#### Task brief
Within the data that follows, set down exactly the lines from the one containing "Given: Click the 90" through the one containing "The width and height of the screenshot is (1280, 879).", both ends included.
─── Dataset
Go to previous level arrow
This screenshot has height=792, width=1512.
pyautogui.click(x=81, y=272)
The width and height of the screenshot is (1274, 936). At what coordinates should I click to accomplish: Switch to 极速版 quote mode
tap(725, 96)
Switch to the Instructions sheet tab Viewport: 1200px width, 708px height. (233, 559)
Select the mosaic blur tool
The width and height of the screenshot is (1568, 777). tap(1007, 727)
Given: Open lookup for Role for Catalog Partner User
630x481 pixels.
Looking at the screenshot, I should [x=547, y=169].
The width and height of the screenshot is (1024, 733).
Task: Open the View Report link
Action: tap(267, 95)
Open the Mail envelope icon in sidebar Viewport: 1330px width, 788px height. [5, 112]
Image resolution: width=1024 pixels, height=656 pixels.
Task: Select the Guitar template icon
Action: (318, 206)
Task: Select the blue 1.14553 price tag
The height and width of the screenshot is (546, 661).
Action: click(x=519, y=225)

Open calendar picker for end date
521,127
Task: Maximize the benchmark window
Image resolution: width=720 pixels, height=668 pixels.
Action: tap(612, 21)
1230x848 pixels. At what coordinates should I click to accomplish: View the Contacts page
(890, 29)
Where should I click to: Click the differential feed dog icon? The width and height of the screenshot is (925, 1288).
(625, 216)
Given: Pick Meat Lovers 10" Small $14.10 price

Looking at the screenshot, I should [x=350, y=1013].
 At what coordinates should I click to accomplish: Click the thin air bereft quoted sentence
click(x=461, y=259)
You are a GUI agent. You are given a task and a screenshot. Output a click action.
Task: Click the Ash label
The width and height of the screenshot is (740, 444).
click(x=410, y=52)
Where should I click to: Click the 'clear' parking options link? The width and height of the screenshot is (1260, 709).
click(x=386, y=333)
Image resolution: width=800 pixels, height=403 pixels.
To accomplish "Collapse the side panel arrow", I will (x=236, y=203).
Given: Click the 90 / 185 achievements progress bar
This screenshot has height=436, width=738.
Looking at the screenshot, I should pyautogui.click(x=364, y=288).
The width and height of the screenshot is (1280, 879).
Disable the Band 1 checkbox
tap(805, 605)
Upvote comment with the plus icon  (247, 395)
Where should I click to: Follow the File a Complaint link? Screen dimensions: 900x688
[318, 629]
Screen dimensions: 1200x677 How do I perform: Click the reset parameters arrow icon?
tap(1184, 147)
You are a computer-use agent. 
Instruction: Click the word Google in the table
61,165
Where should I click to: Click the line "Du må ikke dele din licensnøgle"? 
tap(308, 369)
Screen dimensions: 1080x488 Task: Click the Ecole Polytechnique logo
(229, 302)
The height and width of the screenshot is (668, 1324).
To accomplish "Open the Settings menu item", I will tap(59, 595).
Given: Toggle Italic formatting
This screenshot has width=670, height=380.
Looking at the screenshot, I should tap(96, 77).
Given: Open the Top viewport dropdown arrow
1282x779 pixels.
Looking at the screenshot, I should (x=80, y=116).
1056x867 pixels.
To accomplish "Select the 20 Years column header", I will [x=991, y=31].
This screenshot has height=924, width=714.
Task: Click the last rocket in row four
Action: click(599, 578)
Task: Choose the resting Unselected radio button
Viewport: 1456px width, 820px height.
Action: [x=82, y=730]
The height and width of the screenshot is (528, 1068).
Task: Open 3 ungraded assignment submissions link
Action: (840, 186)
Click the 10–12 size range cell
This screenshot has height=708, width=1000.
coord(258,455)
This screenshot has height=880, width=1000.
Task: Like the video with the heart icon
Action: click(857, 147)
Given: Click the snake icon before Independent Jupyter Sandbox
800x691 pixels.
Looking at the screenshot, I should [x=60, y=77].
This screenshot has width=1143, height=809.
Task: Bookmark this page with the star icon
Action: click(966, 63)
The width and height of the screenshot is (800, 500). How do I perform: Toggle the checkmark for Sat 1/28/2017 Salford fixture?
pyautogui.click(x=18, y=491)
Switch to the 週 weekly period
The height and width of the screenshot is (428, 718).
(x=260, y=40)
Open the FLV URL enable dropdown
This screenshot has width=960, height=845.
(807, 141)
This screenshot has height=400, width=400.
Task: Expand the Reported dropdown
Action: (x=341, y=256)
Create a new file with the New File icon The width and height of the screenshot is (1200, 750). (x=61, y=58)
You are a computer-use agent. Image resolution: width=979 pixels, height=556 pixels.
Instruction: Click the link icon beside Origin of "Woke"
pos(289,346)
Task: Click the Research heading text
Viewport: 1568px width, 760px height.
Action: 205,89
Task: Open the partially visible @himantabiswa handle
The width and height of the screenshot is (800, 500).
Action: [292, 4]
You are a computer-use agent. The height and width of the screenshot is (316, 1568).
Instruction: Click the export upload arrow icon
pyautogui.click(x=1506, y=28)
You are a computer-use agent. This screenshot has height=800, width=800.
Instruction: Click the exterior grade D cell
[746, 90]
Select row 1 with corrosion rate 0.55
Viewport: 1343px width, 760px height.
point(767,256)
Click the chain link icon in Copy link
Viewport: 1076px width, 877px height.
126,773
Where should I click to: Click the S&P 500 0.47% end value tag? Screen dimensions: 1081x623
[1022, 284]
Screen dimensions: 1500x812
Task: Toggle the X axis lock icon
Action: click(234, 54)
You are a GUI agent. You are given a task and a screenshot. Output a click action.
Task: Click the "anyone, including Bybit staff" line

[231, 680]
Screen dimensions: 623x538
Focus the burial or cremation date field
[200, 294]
──────
#### Exercise solution
Given: Click the 90 / 185 achievements progress bar
This screenshot has height=436, width=738.
Looking at the screenshot, I should pyautogui.click(x=364, y=288).
The width and height of the screenshot is (1280, 879).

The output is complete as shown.